## EXERCISE REQUIREMENTS
Repeat the lines from the one containing "Click the Product ID label" through the one containing "Action: (x=829, y=74)", both included, and nothing else.

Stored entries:
───

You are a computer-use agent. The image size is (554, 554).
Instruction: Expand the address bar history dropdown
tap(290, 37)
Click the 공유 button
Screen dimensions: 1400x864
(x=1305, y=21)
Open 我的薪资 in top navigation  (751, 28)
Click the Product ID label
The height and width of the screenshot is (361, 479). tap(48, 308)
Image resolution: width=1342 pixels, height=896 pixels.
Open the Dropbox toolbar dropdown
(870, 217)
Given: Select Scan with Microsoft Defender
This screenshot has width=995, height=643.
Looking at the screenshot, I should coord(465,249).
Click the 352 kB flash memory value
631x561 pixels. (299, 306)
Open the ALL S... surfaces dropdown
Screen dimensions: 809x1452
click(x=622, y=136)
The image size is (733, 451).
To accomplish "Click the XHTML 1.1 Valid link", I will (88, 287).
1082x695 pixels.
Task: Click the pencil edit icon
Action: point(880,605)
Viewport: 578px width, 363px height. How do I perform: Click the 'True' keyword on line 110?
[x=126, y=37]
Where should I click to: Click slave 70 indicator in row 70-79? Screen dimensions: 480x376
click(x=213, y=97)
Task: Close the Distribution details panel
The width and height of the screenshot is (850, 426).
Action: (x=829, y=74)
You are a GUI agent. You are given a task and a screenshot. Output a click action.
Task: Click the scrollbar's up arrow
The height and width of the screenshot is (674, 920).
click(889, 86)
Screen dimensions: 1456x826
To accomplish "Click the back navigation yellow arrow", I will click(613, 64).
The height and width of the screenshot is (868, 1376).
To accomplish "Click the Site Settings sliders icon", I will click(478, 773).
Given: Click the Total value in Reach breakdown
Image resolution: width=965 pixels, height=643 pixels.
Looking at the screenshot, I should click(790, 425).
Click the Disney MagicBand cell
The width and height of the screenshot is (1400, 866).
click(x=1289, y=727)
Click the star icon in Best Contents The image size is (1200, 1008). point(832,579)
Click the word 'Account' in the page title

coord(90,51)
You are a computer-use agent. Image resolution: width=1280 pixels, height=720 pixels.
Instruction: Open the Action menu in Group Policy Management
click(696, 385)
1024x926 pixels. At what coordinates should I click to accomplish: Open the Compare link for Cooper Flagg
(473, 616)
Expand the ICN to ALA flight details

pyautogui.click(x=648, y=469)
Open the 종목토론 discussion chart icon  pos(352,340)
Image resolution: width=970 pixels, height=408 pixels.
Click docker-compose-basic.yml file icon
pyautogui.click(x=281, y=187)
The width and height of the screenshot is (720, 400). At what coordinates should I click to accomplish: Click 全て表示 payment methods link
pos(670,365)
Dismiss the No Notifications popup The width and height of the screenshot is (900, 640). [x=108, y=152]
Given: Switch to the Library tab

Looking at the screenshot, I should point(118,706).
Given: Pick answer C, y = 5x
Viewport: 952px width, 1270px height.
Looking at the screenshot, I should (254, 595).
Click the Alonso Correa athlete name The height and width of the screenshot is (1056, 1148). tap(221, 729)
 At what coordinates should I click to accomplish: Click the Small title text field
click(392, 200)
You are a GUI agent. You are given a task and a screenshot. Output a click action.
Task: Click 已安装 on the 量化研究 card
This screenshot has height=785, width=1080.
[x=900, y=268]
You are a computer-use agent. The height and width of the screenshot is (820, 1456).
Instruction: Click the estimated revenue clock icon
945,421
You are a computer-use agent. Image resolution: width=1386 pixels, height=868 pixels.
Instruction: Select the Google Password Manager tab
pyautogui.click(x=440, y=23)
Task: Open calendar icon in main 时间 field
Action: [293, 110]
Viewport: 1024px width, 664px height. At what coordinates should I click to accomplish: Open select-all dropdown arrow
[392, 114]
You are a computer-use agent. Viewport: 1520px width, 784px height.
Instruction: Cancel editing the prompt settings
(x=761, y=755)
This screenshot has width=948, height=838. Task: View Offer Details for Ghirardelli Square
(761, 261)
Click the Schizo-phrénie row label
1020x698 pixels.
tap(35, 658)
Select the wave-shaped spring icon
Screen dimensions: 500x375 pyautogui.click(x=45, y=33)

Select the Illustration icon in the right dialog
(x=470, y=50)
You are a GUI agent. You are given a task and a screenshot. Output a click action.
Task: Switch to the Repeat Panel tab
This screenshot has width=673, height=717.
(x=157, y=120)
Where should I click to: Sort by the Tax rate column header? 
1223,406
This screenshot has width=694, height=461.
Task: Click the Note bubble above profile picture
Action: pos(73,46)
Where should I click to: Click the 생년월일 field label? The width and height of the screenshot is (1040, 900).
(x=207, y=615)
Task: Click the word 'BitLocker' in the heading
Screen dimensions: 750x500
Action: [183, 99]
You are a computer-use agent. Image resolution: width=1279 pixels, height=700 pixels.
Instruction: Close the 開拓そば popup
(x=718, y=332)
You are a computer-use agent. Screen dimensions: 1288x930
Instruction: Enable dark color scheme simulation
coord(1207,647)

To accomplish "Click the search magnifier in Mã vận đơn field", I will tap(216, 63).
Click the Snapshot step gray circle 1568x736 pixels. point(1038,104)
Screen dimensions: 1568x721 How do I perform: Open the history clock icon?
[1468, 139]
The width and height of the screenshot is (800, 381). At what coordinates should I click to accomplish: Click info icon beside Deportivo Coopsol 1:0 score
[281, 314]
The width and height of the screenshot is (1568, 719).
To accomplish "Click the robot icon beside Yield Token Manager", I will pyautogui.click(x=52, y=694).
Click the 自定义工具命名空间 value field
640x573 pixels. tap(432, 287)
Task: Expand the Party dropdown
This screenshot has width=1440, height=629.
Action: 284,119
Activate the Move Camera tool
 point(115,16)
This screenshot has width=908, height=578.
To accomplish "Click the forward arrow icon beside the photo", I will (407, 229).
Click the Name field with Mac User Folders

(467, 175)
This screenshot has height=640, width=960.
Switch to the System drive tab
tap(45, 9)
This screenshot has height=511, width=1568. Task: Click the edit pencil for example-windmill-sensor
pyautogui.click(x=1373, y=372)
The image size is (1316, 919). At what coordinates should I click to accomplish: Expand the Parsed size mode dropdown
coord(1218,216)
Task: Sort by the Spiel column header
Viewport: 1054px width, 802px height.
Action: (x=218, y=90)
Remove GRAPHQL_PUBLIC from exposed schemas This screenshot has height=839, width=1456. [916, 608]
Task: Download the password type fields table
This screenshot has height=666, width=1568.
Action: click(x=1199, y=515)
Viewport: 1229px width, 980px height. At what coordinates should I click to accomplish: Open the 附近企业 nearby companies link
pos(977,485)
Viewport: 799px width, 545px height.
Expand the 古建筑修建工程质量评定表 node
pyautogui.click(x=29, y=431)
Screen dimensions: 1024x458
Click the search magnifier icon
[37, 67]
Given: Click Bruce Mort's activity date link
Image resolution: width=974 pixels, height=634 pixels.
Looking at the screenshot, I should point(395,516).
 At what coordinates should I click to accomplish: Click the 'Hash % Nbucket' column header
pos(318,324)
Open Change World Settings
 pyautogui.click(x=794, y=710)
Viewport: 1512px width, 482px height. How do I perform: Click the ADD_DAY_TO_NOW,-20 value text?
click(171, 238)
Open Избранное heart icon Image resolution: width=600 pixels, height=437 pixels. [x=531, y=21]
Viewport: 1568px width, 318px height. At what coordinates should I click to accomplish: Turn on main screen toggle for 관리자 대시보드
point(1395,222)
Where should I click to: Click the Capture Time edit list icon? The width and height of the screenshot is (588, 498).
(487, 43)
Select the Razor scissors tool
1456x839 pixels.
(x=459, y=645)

───

## WRITTEN REPLY
Click the Product ID label
The height and width of the screenshot is (361, 479). tap(48, 308)
Image resolution: width=1342 pixels, height=896 pixels.
Open the Dropbox toolbar dropdown
(870, 217)
Given: Select Scan with Microsoft Defender
This screenshot has width=995, height=643.
Looking at the screenshot, I should coord(465,249).
Click the 352 kB flash memory value
631x561 pixels. (299, 306)
Open the ALL S... surfaces dropdown
Screen dimensions: 809x1452
click(x=622, y=136)
The image size is (733, 451).
To accomplish "Click the XHTML 1.1 Valid link", I will (88, 287).
1082x695 pixels.
Task: Click the pencil edit icon
Action: point(880,605)
Viewport: 578px width, 363px height. How do I perform: Click the 'True' keyword on line 110?
[x=126, y=37]
Where should I click to: Click slave 70 indicator in row 70-79? Screen dimensions: 480x376
click(x=213, y=97)
Task: Close the Distribution details panel
The width and height of the screenshot is (850, 426).
Action: (x=829, y=74)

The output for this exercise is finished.